Concentric riser will reduce mud weight margins, improve gas-handling safety

Nov. 2, 1998
A high-pressure concentric riser, consisting of a surface casing string run within the riser, will have the potential to use a dual-density mud system to reduce mud weight margins, allowing operators to set fewer casing strings in deepwater environments. An additional benefit includes improved gas-handling safety above the seafloor. In comparison with the concentric riser system, conventional marine risers are not designed to contain pressure; instead, the serve primarily as a conduit between
John M. Shaughnessy
Amoco Corp. Houston

Robert P. Herrmann
Consultant Houston

A high-pressure concentric riser, consisting of a surface casing string run within the riser, will have the potential to use a dual-density mud system to reduce mud weight margins, allowing operators to set fewer casing strings in deepwater environments.

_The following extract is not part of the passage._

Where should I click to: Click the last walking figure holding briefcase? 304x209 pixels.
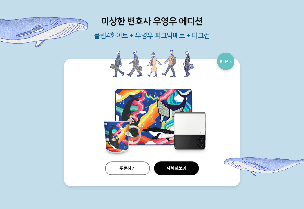click(188, 64)
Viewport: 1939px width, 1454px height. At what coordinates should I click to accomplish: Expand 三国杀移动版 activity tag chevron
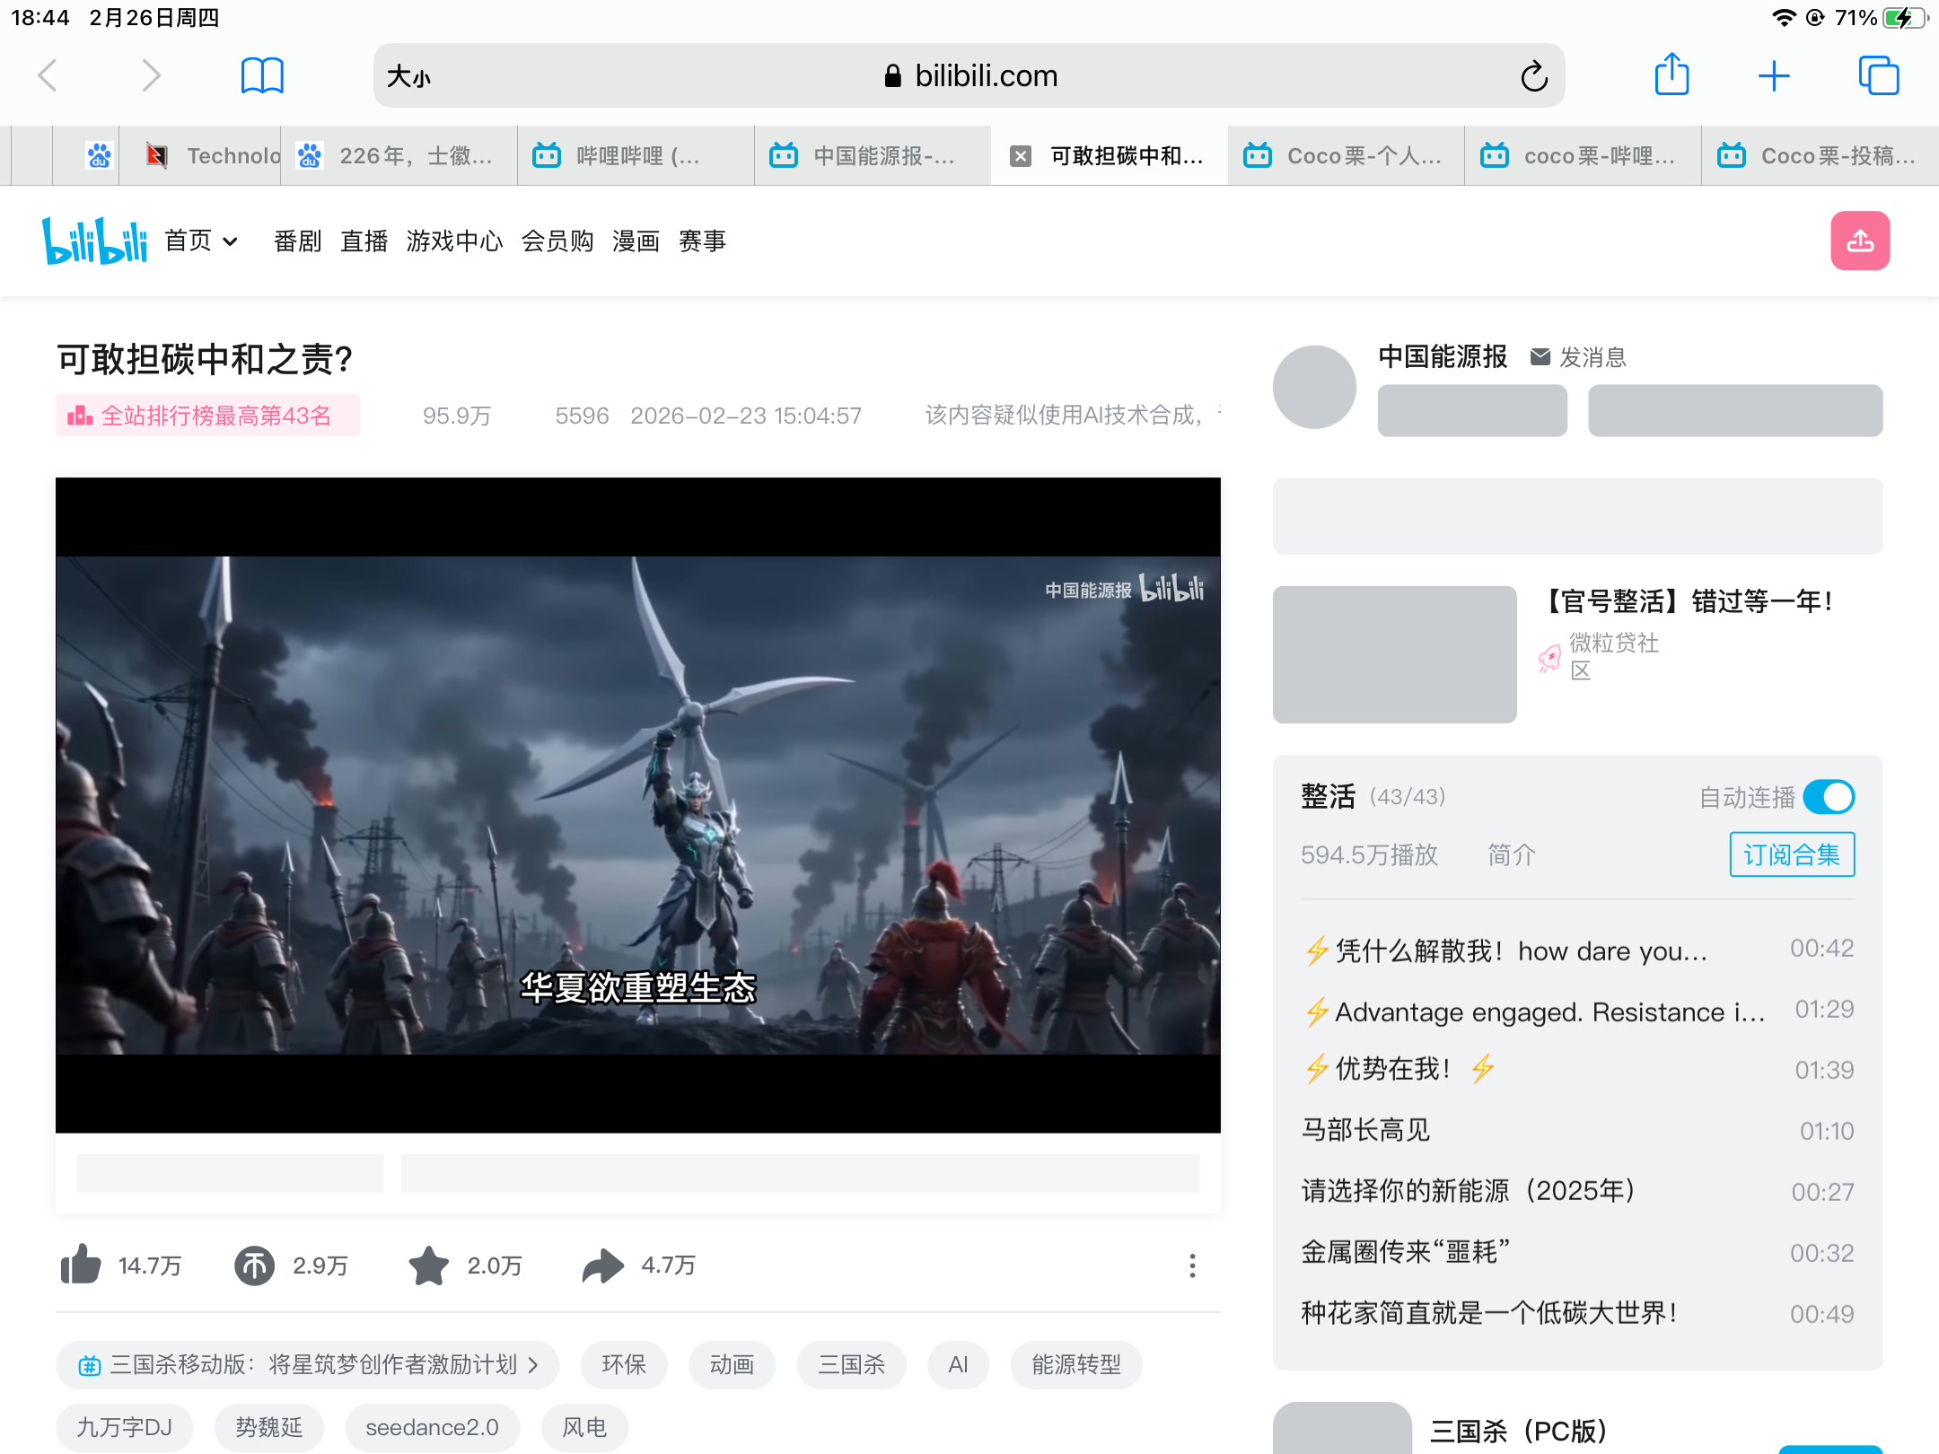(x=533, y=1365)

An additional benefit includes improved gas-handling safety above the seafloor.

In comparison with the concentric riser system, conventional marine risers are not designed to contain pressure; instead, the serve primarily as a conduit between the seafloor blowout preventer (BOP) and the rig floor.

Issues with well control, gas handling, and well testing are much more easily handled with a pressure riser and a surface BOP. Furthermore, such a setup allows underbalanced or near-balanced drilling from a deepwater floater, which until now, has been restricted by the lack of reliable subsea rotating BOPs (RBOP).

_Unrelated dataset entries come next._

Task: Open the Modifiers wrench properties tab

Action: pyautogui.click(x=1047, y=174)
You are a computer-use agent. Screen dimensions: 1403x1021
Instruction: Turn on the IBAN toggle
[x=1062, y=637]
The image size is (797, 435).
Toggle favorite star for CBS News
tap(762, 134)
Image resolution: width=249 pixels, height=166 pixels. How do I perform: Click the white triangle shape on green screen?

Underbalanced drilling can be used to address the typical deepwater problems arising from low pore-pressure/fracture-gradient margins. Unfortunately, requirements on riser diameter size, rig-time expense, and emergency-disconnect safety issues all work to prevent a straightforward solution to this need.

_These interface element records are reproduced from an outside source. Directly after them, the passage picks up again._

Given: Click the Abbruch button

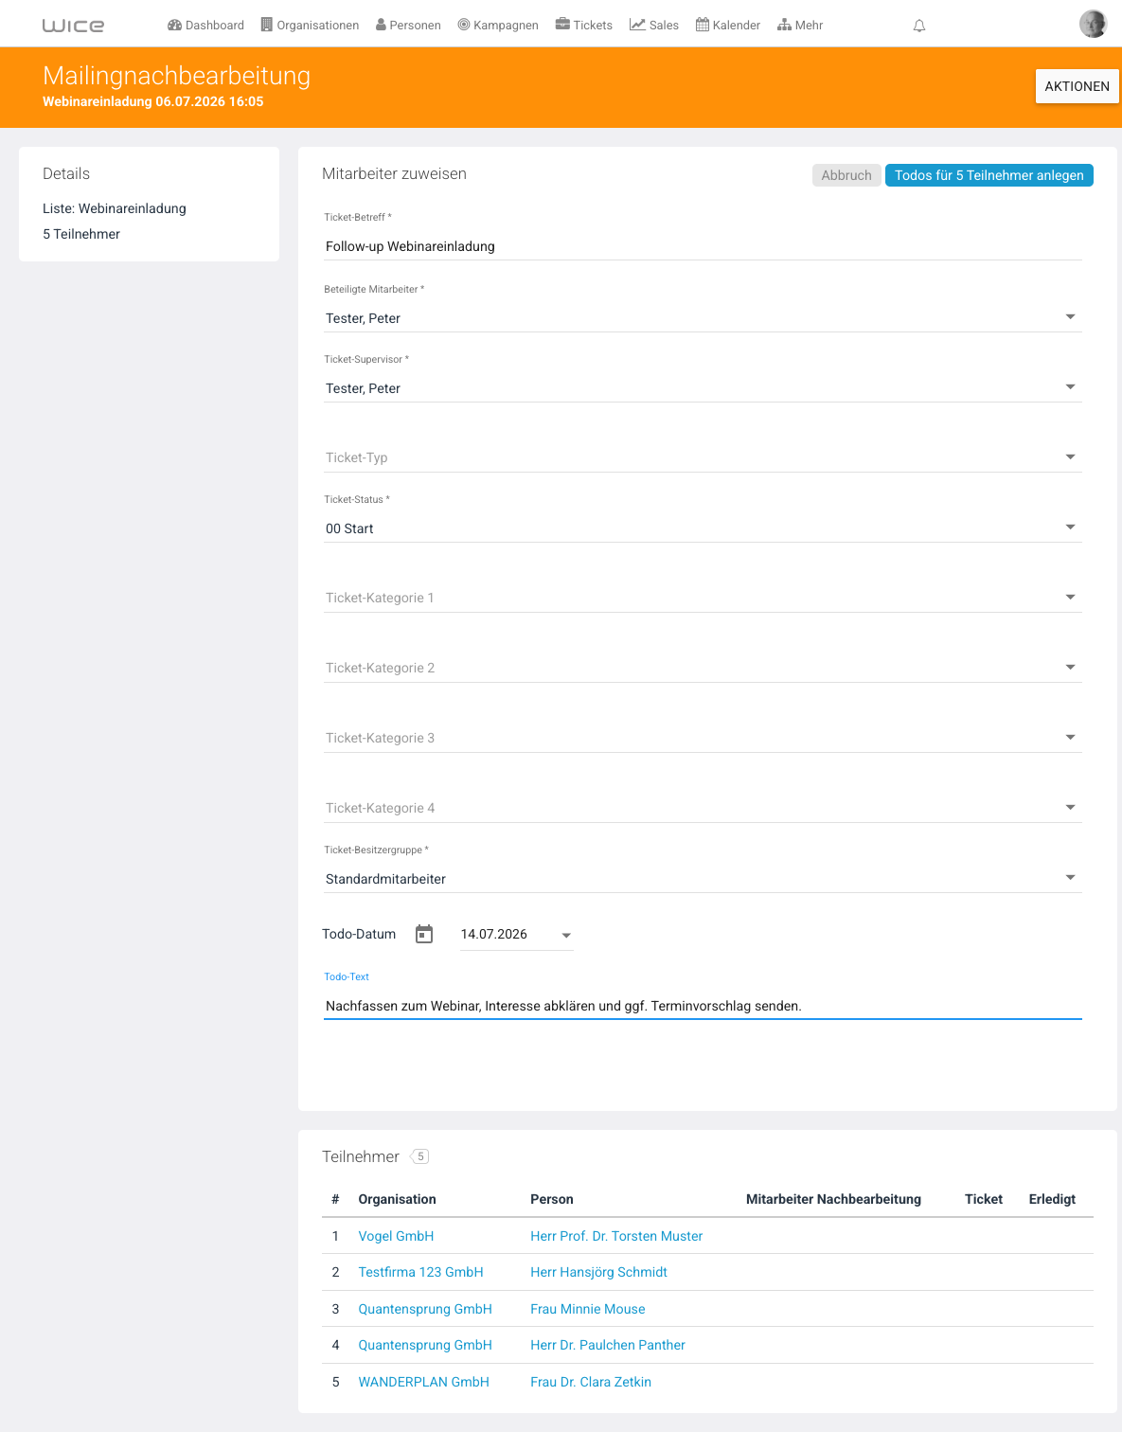Looking at the screenshot, I should tap(846, 175).
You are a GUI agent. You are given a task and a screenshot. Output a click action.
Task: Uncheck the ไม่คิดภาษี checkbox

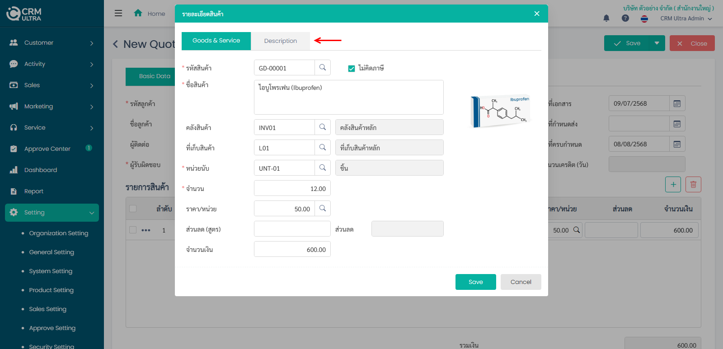(x=352, y=69)
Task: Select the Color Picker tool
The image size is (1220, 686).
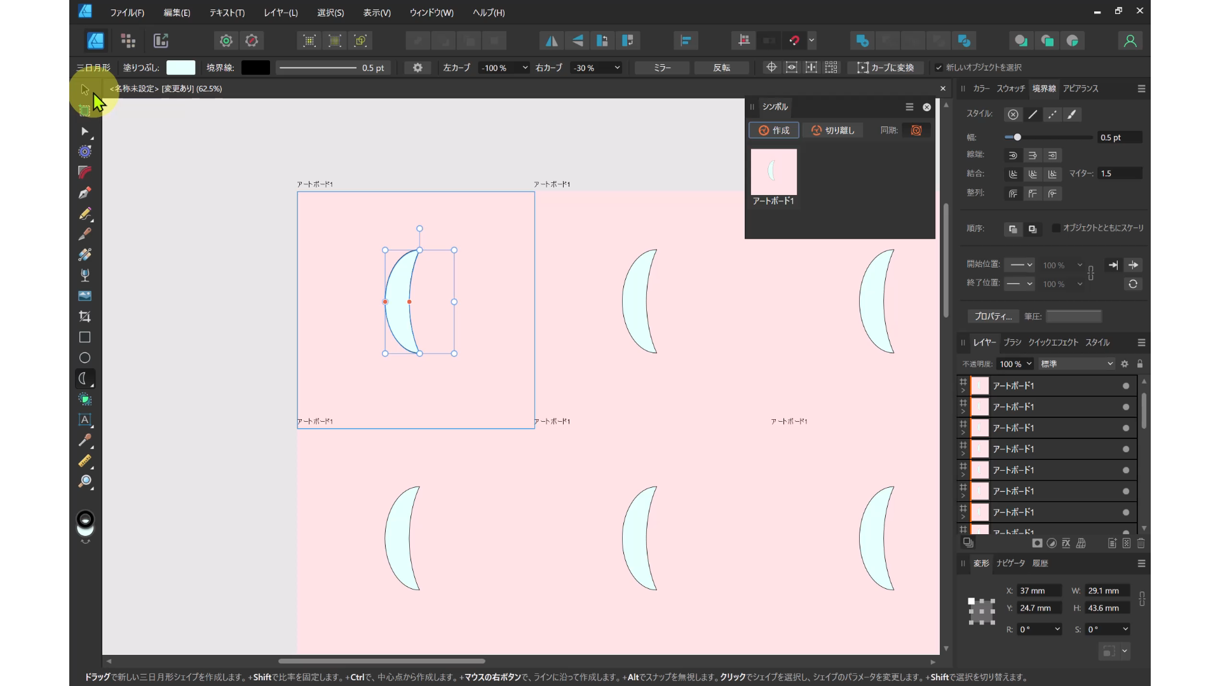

A proposed solution is to prerun the casing string inside the marine riser and land it in the subsea BOP. The casing temporarily acts as a marine riser. When a surface BOP is rigged up on top of the internal casing "riser," the rig can benefit from some of the advantages enjoyed by fixed rigs.

Developments

The concentric riser arrangement (patent pending) is possible with the latest generation of drillships that have the space and equipment to handle this arrangement. 1 The greater capacities of the new deepwater rigs enable a high-pressure concentric riser to be deployed without sacrifice of cost or safety.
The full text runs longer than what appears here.